I wrote an essay for the U.S. State Department on high tech entrepreneurship and what policies and cultural attitudes in America enable the creation of new businesses. It’s written primarily to be translated into other languages for various U.S. embassies overseas. (Here’s the Russian and Arabic versions online already.) As a result the sentences are short and simple.
America’s cultural attitudes are even more important to its entrepreneurial success. In the United States, if you have the courage to start a business, you are celebrated and you are encouraged. You are seen as an innovator, a pioneer, a successful rebel. If you fail — and there’s a good chance you will if you start your own business — most Americans will shrug it off as a learning opportunity.
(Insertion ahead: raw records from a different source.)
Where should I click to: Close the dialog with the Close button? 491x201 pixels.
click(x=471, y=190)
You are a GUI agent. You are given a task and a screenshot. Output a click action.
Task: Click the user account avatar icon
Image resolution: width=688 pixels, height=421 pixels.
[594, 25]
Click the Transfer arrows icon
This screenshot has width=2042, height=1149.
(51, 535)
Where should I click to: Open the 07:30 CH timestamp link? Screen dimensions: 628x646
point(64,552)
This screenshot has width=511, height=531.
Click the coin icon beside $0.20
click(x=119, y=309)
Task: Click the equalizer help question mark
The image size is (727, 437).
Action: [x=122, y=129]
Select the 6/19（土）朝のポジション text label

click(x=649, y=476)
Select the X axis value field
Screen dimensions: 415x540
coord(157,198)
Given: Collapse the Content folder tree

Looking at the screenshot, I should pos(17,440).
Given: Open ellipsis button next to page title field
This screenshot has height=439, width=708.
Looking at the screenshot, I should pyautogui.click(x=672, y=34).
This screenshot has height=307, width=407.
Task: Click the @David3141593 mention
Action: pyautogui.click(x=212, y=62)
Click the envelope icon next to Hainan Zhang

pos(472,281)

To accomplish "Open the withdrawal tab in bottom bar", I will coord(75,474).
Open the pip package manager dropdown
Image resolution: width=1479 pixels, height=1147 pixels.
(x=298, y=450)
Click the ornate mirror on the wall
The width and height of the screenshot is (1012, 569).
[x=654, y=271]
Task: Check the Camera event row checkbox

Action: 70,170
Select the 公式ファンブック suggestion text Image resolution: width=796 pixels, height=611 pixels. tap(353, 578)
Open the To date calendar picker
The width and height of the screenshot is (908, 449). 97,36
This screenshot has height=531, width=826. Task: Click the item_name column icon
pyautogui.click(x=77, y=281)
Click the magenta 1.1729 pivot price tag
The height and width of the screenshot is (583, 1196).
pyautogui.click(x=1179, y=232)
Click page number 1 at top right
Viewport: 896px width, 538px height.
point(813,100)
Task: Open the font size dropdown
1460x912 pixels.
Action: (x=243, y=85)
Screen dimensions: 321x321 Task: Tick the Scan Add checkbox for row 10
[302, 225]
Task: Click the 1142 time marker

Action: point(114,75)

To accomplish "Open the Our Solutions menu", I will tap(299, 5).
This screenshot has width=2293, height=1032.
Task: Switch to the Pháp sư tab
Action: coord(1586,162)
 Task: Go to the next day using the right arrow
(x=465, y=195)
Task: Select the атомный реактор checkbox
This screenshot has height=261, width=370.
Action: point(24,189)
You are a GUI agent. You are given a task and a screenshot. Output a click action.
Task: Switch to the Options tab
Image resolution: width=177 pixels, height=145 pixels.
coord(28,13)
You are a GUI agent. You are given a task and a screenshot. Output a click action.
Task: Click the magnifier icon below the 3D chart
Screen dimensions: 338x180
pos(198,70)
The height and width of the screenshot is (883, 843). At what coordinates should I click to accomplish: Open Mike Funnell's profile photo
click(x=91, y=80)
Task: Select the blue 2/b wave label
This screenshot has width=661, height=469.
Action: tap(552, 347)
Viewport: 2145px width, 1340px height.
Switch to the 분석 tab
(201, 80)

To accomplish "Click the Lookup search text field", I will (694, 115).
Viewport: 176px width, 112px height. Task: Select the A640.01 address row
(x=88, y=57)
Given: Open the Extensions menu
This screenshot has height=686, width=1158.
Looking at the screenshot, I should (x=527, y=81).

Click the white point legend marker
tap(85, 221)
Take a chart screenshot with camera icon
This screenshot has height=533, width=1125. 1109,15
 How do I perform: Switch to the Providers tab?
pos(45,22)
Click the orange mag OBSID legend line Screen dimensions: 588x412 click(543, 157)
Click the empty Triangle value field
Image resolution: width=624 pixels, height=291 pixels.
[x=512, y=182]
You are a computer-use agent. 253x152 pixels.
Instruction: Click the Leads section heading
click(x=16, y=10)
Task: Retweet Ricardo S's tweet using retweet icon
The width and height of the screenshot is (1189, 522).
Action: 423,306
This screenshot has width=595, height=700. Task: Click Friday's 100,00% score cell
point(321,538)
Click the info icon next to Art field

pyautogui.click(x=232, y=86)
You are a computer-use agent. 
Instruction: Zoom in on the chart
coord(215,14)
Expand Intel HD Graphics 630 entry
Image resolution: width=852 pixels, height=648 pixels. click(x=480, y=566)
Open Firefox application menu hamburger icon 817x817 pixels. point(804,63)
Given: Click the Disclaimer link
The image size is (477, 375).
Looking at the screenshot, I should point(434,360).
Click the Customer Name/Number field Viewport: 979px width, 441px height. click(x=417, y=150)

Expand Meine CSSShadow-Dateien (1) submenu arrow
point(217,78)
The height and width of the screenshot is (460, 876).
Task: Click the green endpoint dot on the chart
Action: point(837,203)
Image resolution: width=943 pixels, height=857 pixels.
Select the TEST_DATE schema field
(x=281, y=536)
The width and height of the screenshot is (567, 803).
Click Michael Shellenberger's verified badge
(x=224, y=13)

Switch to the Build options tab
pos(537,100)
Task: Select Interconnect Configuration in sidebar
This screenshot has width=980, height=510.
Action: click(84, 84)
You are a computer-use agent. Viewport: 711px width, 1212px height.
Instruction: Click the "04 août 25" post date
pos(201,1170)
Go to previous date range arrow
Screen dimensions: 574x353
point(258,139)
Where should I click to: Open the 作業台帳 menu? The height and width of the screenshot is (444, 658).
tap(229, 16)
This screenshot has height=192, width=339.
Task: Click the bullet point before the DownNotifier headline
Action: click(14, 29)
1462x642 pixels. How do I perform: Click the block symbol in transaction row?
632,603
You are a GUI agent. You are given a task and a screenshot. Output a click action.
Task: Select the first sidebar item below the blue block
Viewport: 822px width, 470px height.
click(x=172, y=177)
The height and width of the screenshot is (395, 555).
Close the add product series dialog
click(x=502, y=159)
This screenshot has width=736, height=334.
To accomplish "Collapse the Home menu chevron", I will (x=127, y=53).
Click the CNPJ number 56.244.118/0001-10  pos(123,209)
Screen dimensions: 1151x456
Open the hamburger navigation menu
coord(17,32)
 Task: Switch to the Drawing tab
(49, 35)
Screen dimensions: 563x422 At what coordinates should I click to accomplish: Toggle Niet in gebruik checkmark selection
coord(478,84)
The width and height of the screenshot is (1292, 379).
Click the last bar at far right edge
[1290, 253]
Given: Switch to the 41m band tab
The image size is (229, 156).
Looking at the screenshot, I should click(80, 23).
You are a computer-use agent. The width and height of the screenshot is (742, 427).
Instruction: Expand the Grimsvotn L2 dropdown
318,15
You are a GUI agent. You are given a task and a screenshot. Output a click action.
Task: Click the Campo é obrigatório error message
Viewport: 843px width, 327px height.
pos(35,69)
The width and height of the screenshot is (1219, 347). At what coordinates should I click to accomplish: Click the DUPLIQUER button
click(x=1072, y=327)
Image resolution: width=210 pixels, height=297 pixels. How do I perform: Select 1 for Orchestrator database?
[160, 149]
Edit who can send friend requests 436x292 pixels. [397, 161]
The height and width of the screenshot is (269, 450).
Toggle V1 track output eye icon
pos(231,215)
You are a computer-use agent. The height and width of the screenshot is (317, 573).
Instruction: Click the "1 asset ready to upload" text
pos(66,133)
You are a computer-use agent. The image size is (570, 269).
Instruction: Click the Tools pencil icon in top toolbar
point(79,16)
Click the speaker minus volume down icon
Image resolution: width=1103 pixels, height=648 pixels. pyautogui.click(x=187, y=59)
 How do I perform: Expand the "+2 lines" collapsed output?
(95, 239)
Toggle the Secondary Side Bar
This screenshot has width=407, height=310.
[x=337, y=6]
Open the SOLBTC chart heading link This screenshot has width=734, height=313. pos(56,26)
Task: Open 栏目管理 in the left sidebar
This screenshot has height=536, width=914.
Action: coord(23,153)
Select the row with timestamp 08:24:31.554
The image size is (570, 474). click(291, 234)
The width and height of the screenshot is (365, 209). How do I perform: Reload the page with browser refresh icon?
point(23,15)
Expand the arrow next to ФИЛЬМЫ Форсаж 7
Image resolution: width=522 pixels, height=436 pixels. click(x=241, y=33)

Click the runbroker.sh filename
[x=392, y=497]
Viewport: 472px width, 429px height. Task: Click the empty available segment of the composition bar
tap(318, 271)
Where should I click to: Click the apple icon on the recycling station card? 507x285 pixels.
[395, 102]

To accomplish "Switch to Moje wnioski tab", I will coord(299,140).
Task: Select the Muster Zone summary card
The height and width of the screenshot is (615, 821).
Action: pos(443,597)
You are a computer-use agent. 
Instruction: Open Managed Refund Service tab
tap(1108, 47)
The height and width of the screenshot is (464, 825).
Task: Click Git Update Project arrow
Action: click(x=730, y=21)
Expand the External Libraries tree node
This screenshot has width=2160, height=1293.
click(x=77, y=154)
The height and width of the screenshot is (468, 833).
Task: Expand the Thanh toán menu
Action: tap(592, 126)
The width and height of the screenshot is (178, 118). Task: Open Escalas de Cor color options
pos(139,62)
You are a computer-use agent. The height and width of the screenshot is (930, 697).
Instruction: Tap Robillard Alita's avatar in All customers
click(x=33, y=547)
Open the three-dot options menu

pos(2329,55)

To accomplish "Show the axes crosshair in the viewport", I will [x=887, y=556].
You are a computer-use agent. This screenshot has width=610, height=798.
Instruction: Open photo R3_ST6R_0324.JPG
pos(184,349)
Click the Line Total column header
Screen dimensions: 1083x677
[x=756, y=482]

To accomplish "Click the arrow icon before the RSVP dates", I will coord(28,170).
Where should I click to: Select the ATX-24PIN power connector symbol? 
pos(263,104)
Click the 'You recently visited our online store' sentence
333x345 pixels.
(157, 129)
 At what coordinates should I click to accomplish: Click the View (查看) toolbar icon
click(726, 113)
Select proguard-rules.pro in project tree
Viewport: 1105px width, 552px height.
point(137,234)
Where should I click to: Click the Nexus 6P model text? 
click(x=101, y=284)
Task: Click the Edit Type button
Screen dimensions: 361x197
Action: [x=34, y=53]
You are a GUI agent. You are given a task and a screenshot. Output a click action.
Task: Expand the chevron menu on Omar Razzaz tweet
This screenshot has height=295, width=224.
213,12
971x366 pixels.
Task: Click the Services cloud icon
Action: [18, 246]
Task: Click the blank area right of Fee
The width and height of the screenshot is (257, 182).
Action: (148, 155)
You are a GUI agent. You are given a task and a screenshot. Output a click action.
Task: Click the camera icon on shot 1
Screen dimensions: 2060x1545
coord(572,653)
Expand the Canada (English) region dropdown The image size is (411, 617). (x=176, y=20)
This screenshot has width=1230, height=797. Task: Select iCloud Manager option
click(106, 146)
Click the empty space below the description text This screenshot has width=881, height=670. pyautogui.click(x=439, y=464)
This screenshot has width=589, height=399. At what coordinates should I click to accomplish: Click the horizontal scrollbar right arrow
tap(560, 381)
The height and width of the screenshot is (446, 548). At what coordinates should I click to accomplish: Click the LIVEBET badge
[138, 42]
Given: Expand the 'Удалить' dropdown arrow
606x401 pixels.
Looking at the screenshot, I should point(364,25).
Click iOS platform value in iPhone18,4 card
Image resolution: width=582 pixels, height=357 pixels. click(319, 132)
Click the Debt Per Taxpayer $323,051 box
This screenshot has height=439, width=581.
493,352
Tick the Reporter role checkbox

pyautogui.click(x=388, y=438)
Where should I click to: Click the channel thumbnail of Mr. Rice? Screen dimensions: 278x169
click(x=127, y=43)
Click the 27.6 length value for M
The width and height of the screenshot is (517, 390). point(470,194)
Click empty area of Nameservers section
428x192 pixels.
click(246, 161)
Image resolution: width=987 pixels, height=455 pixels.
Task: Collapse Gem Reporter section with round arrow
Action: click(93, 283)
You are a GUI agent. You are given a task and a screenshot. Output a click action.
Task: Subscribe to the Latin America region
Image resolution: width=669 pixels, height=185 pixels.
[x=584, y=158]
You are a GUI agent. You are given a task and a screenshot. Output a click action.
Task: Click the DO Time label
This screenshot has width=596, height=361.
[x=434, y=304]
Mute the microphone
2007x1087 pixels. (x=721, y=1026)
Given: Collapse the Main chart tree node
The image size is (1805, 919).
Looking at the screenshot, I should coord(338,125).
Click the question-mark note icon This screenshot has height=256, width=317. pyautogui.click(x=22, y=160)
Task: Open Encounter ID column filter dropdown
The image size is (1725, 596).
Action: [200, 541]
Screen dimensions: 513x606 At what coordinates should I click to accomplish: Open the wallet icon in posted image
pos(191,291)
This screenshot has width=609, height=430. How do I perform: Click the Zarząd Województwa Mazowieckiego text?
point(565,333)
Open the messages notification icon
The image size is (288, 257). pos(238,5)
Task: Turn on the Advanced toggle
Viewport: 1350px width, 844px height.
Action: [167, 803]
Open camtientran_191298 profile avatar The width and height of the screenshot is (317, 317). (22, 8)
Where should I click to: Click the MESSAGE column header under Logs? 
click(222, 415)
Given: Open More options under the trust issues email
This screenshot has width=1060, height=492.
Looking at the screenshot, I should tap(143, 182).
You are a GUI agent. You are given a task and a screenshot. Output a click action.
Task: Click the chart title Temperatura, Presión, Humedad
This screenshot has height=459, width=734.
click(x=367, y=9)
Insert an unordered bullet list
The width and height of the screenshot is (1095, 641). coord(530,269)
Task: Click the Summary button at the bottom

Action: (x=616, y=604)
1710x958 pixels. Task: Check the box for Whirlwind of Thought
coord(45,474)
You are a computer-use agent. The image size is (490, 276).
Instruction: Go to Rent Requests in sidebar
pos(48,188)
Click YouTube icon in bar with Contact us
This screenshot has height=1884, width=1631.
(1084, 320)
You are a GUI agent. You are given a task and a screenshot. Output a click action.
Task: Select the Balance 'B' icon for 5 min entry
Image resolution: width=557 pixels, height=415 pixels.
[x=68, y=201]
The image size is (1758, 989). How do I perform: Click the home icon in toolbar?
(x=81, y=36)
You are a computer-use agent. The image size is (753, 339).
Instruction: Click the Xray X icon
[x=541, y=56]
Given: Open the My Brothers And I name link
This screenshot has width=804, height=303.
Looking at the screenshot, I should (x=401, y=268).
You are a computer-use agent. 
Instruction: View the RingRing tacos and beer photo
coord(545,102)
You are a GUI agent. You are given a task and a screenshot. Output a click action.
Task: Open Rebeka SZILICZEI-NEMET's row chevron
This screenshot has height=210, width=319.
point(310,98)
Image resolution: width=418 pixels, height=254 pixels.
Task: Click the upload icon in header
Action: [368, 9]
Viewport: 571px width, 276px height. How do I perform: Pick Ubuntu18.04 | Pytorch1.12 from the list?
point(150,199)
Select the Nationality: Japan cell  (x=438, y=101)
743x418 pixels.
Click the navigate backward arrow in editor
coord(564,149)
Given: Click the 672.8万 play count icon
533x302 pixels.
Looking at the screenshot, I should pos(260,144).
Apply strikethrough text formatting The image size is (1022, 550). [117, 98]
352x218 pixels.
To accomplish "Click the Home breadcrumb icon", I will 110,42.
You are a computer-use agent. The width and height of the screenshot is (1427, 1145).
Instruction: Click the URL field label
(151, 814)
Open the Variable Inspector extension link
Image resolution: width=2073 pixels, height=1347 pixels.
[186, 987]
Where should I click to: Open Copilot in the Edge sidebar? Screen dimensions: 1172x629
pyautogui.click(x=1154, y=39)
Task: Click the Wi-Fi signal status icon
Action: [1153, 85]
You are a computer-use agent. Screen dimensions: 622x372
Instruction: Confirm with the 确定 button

There’s no shame in failing. Families, schools, and the media alike share this acceptance of failure.
In one sense, in the United States you have a permanent fresh start. Youth, in particular, are seen as beacons of innovation and creativity. As an aspiring young entrepreneur, I benefited from these attitudes. I became proud of my individuality and pursued my ideas without embarrassment.
In the United States, the most successful entrepreneurs look different. Google, one of America’s powerhouse technology companies, was co-founded by a brainy Russian immigrant who did not care much for media attention. He earned a PhD in computer science at a top university. He studied how mathematical formulas could improve search engine results. Oracle, another powerhouse technology company, was founded by a college dropout who grew his company with aggressive sales strategies. He has become a media celebrity. All successful American entrepreneurs don’t look or act like real estate mogul Donald Trump; in fact, few do. Instead, successful business owners find the right path for themselves.